2. Where object of the issue:
(i) is vague for which a major portion of the issue proceeds are proposed to be utilized.
(ii) is repayment of loan or inter corporate deposit or any other borrowing of the similar nature.
(iii) is such where issuer is not in position to disclose the ultimate purpose for which loan was taken or demonstrate utilsation of the same for the disclosed purpose.
(iv) is such where the major portion of the issue proceeds is proposed to be utilized for the purpose which does not create any tangible assets for the issuer, such as, expenses towards brand building, advertisement, payment to consultants, etc.
(v) is to setup a plant and the issuer has not received crucial clearance/licenses/permissions/approvals from the required competent authority which is necessary for commencement of the activity and because of such non-receipt of clearances/ licenses/permissions/approvals, the issue proceeds might not be used towards the stated objects of the issue.
(vi) is such where the time gap between raising the funds and proposed utilization of the same is unreasonably long.
3. Where business model of an issuer is complex, exaggerated or misleading and the Investor may not be able to assess the risk associated with such business models.
4. Where scrutiny of the Financial Statement shows:
(i) Sudden spurt in the business just before filing the draft offer document and reply to clarifications sought is not satisfactory.
(ii) Qualified Audit Report or the reports where auditors have raised doubts/concerns over the accounting policies.
(iii) Change in accounting policy with a view to show enhanced prospects for the issuer in contradiction with accounting norms.
(iv) Majority of the business is with related parties or where circular transactions with connected/group entities exist with a view to show enhanced prospects of the issuer.
5. Where there exists litigation including regulatory action which is so major that the issuer survival is dependent on the outcome of the pending litigation and where such litigation is willfully concealed or covered.
6. Where the Issuer failure to provide complete documentation in terms of requirements of SEBI (Issue of Capital and Disclosure Requirements) Regulations, 2009.
7. Where the Issuer non-furnishing of information or delay in furnishing of information or furnishing of incorrect/vague/misleading/incomplete/false information to the Board.
8. Where the Issuer failure to resolve the conflict of interest whether direct or indirect with merchant banker.
WITHDRAWAL OF OFFER DOCUMENT
As on the date of issuance of this General Order, one time opportunity for withdrawal of draft offer documents is allowed to the issuers whose draft offer documents are pending with the Board.
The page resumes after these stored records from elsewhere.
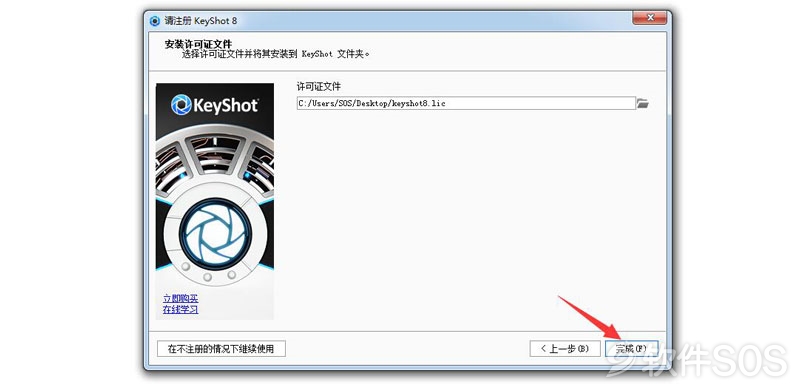
Task: Click the KeyShot app icon in title bar
Action: pos(155,21)
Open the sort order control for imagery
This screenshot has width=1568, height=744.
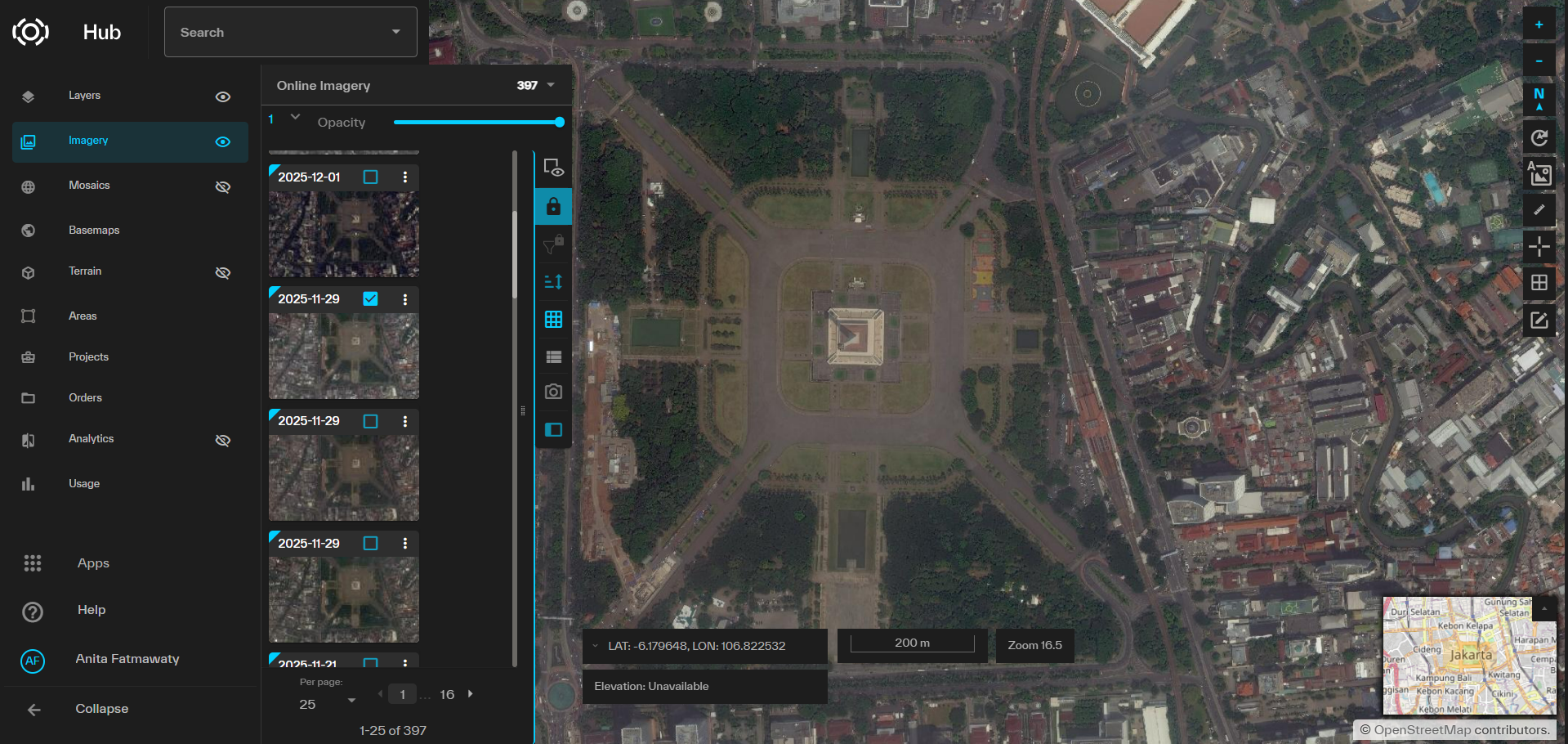coord(553,280)
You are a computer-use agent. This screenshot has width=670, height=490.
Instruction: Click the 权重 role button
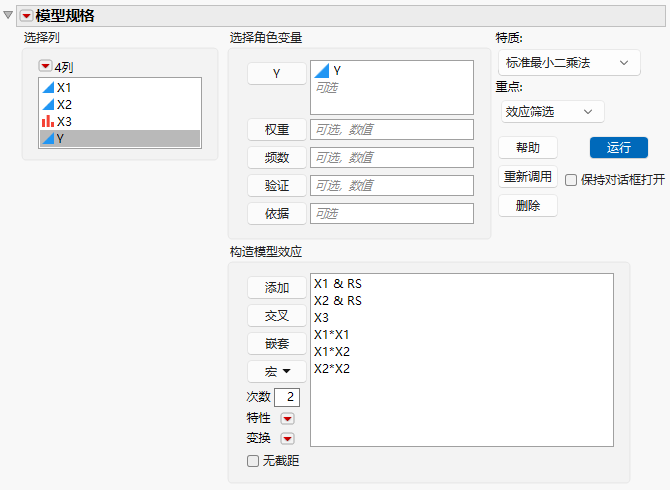click(277, 129)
Draft offer documents can be withdrawn within one month from the date of issuance of this general order.
CONSEQUENCES OF REJECTION OF DRAFT OFFER DOCUMENTS
There are following consequence on rejection of draft offer documents:
(1) Entities whose draft offer documents are rejected will not be allowed to access capital markets for at least one year from the date of such rejection and the same may be increased depending upon the materiality of the omissions and commissions.
(2) In case where the Board rejects a draft offer document or where an issuer or a Merchant Banker to an issue choose to withdraw the draft offer document, there shall be no refund of filing fee with the Board.
(3) The rejection of draft offer documents under this General Order shall be without prejudice to the right of the Board to initiate action which may be undertaken against issuer or Merchant Banker, in accordance with Law.
(4) The list of such draft offer documents rejected by the Board, along with the details of issuers/ Merchant Bankers and the reasons for rejection, shall be determined by the Board in public domain by hosting on its website.